Overall, the results address the central question by demonstrating that CMV in breast milk associates with specific milk transcriptomic and metabolomic signatures, measurable shifts in the infant gut microbiome (notably lower Bifidobacterium spp.), and short-term growth differences. Given the high global prevalence of CMV, even subtle population-level effects on early microbiome development and growth merit attention.
Conclusion
This study shows that CMV DNA presence in human milk is associated with upregulation of interferon-responsive genes and the IDO1 kynurenine pathway, elevated kynurenine/kynurenic acid levels, decreased Bifidobacterium (including B. infantis) and Bacteroides fragilis, and increased Clostridium tertium in the infant gut at 1 month, as well as short-term differences in infant growth (higher WLZ linked to kynurenine; lower WLZ linked to higher CMV viral load within CMV+). The impacts were modest and did not persist to 6 months in healthy term infants.

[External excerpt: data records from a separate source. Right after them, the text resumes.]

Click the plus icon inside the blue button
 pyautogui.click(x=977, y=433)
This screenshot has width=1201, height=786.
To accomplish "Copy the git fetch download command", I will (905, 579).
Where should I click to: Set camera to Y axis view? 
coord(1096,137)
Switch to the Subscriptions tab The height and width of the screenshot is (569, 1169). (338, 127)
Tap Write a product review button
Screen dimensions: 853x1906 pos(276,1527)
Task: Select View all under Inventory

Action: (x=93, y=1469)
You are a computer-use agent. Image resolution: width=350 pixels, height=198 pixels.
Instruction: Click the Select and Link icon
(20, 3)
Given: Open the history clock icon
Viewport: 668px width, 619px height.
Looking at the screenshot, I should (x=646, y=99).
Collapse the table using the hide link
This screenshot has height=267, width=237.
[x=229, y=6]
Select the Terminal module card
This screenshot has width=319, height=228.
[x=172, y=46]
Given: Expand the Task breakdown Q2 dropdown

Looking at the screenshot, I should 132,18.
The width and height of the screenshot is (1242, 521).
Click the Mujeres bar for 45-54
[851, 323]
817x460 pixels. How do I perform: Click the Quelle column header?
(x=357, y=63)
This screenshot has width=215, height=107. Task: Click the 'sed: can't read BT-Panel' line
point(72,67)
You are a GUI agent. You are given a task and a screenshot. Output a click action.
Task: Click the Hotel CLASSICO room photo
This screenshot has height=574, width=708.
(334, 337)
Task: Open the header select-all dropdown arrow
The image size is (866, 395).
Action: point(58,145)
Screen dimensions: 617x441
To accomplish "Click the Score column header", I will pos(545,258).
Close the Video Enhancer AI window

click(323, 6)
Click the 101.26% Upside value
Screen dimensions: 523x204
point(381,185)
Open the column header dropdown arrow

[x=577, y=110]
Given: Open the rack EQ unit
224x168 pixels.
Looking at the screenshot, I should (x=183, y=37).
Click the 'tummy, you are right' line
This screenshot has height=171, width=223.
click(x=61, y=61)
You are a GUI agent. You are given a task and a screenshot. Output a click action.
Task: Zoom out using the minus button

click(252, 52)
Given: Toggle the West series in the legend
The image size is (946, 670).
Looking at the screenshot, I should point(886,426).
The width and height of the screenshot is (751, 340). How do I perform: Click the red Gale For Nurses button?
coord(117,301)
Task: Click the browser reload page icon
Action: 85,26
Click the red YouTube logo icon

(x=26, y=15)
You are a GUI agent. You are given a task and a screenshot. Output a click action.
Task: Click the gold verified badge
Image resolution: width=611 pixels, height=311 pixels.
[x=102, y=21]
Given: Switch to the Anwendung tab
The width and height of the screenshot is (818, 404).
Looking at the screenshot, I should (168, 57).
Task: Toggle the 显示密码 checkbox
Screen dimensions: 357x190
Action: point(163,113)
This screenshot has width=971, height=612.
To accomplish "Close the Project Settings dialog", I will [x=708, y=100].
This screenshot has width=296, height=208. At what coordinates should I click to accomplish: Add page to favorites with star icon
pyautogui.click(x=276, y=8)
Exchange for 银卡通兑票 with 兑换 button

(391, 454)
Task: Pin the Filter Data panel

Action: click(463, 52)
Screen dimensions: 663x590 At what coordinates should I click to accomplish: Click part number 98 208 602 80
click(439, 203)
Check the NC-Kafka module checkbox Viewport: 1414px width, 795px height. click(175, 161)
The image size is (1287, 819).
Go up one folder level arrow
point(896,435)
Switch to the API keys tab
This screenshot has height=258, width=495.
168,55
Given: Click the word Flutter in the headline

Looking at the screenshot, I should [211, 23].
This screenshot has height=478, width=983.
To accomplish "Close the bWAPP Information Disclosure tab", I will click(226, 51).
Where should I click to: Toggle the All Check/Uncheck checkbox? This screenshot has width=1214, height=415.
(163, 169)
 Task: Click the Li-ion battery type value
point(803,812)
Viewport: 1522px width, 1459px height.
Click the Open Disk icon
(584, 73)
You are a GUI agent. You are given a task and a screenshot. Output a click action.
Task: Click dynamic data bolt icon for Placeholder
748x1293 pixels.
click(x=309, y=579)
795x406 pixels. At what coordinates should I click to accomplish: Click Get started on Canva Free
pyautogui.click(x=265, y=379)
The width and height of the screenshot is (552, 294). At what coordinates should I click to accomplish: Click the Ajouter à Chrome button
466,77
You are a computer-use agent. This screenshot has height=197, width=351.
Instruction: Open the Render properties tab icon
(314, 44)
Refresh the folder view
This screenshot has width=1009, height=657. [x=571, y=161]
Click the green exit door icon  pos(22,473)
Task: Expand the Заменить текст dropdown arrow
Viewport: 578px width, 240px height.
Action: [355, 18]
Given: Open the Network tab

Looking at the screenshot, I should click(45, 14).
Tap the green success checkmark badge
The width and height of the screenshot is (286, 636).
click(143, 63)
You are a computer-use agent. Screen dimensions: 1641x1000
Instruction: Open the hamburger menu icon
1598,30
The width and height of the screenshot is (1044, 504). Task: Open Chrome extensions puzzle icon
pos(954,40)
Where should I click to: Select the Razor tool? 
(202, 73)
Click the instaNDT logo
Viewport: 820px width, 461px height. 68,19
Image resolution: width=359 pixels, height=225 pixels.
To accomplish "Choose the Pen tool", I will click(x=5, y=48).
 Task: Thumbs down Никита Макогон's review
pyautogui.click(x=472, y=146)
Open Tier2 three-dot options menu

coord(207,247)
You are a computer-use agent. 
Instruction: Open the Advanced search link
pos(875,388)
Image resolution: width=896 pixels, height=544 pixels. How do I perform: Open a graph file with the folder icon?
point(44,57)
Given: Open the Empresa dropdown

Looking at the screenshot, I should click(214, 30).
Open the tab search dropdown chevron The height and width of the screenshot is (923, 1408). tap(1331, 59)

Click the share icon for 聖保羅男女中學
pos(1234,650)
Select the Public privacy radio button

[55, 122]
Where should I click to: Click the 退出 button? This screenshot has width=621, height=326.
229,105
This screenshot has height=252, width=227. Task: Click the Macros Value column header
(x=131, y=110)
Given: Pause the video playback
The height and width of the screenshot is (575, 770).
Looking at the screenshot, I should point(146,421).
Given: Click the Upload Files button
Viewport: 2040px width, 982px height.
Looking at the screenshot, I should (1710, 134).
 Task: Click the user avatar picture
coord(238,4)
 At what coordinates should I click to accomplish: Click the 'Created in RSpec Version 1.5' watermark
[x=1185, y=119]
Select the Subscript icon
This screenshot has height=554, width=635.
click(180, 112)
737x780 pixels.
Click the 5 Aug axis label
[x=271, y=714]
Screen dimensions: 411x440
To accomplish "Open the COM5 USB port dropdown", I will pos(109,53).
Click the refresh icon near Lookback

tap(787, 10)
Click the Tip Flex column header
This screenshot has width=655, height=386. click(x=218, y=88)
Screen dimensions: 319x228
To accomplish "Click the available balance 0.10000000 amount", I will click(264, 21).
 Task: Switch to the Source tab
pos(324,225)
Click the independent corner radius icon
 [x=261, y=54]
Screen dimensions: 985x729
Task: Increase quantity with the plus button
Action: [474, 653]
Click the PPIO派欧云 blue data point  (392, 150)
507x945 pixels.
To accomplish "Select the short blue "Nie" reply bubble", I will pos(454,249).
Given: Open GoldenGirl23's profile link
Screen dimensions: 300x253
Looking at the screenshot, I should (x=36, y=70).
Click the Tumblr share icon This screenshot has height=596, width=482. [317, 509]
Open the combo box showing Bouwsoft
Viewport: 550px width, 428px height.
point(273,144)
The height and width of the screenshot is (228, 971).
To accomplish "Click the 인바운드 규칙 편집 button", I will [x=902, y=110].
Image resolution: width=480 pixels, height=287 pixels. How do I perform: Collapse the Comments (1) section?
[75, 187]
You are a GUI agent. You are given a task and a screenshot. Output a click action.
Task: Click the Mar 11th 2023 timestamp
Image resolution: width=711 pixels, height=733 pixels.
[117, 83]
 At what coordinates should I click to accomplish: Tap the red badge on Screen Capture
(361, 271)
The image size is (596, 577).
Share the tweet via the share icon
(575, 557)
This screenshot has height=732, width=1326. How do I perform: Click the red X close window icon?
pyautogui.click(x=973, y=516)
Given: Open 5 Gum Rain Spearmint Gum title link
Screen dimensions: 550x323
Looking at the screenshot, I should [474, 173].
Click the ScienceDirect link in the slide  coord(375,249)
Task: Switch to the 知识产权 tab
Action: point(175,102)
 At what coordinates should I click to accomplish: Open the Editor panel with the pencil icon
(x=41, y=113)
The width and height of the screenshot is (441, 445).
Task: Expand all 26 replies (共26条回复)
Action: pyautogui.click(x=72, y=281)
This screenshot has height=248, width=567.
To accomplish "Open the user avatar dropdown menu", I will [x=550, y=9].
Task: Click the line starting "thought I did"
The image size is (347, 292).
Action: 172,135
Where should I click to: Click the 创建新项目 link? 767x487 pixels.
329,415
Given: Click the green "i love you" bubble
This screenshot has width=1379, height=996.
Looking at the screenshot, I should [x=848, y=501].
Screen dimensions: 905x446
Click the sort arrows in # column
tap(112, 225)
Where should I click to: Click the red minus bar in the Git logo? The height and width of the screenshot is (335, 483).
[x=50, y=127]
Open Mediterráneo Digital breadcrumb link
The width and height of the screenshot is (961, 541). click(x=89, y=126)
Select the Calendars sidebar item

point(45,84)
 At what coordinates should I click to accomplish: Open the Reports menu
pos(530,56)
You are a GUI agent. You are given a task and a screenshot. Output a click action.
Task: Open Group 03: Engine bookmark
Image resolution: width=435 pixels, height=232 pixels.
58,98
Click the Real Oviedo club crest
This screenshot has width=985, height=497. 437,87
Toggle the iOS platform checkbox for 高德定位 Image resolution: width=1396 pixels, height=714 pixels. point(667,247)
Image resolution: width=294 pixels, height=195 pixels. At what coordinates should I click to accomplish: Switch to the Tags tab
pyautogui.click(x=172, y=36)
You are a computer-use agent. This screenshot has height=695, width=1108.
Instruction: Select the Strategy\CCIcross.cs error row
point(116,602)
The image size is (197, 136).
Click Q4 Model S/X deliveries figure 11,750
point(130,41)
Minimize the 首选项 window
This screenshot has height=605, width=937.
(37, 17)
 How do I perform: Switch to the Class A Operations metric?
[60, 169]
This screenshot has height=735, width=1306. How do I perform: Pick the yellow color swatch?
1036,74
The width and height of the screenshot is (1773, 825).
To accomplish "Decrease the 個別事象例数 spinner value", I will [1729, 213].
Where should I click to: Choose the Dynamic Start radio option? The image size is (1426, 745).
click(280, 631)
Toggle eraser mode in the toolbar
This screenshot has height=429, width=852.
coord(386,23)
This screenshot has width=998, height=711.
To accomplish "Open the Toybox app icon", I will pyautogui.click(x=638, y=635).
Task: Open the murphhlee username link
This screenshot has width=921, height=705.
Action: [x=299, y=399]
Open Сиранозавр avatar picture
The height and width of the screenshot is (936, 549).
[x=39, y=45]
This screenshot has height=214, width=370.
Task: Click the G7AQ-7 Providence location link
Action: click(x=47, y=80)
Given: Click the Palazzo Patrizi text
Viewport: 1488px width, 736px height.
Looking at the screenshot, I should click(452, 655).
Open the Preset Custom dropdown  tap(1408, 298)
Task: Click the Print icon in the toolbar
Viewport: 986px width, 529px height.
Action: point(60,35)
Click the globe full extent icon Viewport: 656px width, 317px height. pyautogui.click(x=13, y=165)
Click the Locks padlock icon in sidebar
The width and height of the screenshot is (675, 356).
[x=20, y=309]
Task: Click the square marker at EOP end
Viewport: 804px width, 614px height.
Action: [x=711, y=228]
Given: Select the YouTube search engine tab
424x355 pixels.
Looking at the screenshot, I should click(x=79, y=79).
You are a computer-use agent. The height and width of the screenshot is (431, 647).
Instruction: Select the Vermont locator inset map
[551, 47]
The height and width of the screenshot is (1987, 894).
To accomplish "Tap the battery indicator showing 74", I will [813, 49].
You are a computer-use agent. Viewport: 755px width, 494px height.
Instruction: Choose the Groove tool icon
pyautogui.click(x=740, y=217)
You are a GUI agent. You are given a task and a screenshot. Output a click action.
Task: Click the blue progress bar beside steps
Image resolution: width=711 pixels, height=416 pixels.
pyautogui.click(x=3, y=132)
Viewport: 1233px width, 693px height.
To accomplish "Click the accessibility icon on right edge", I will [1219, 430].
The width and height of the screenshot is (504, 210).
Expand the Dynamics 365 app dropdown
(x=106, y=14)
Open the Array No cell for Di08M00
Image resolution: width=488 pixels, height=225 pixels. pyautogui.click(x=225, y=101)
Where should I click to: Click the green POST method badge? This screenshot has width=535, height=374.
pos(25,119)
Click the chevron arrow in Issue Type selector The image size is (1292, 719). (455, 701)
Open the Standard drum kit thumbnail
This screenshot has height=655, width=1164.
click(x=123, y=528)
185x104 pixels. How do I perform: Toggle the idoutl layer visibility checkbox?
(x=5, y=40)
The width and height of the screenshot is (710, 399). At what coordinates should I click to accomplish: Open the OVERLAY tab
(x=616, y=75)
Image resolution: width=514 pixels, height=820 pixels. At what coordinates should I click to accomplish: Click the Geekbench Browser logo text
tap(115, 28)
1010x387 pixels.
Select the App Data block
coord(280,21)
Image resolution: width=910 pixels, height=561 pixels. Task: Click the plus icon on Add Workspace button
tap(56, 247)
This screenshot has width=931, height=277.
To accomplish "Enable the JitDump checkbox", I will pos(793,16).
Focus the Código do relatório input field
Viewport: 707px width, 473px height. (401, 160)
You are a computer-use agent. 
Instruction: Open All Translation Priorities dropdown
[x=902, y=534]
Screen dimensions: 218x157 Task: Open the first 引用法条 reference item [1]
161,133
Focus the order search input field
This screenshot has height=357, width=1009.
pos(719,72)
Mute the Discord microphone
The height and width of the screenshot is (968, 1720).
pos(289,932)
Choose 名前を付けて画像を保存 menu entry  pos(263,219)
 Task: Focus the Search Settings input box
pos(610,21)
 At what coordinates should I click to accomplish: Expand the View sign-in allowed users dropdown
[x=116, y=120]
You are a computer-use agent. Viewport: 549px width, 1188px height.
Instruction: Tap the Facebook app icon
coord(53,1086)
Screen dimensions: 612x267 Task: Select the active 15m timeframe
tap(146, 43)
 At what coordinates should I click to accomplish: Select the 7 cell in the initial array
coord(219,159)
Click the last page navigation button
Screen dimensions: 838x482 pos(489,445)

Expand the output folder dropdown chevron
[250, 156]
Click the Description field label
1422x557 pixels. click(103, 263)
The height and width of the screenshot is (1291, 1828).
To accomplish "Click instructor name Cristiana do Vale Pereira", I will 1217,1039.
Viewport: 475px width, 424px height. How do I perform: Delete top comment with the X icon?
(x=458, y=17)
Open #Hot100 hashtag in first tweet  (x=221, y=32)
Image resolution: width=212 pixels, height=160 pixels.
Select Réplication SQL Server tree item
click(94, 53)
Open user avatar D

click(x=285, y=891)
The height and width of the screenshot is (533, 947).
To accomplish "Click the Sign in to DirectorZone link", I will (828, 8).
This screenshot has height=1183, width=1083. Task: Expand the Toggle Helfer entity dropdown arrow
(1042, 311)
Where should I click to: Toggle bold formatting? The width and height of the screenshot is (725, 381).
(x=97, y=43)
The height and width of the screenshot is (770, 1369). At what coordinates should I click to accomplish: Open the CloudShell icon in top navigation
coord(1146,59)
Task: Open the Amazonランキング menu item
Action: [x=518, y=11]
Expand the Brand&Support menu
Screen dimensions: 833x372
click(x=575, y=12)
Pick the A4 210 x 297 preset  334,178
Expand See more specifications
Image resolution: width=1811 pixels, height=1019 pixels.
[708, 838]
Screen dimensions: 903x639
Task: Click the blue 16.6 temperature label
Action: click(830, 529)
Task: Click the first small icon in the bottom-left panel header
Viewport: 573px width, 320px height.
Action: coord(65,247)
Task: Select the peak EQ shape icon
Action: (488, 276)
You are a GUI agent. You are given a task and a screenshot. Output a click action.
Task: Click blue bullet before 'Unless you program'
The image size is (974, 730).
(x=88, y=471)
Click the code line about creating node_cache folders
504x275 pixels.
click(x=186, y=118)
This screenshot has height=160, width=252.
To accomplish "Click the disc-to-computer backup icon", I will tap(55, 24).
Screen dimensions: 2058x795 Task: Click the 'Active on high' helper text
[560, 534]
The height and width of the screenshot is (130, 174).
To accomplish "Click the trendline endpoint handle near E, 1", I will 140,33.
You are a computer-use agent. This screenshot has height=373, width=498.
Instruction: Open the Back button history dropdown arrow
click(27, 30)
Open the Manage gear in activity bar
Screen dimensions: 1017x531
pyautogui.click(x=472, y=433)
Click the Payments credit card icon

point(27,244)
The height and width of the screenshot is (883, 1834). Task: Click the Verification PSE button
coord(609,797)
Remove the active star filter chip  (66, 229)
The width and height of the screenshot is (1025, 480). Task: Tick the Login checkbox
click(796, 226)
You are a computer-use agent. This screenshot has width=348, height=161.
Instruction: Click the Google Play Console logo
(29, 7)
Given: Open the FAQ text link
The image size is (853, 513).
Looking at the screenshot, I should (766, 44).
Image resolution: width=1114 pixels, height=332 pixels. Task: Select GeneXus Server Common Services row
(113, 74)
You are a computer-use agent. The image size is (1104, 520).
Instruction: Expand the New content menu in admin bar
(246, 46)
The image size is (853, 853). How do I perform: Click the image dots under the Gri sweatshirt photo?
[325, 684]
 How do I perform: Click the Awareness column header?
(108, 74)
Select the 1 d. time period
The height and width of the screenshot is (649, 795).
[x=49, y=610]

Future research should: (1) longitudinally track maternal and infant CMV status to disentangle exposure from transmission; (2) assess causal mechanisms linking CMV reactivation, milk immune-metabolic changes, infant microbiome assembly, and growth; (3) evaluate dose-response and timing effects of viral load; and (4) examine clinical implications in vulnerable populations (e.g., preterm infants) and potential interventions.
Limitations
- Observational design limits causal inference.
- Infant CMV serostatus and postnatal acquisition were not measured; congenital CMV status was unknown.
- Single postpartum timepoint (~1 month) for milk composition and CMV detection; low viral load cases may have been missed by sequencing detection thresholds.
- Potential residual confounding despite extensive covariate adjustment; antibiotic exposure data were incomplete.
- Cohort demographics (mostly white, highly educated) may limit generalizability.
- Cell-type deconvolution from bulk RNA-seq is imprecise; single-cell reference dataset CMV status was unknown.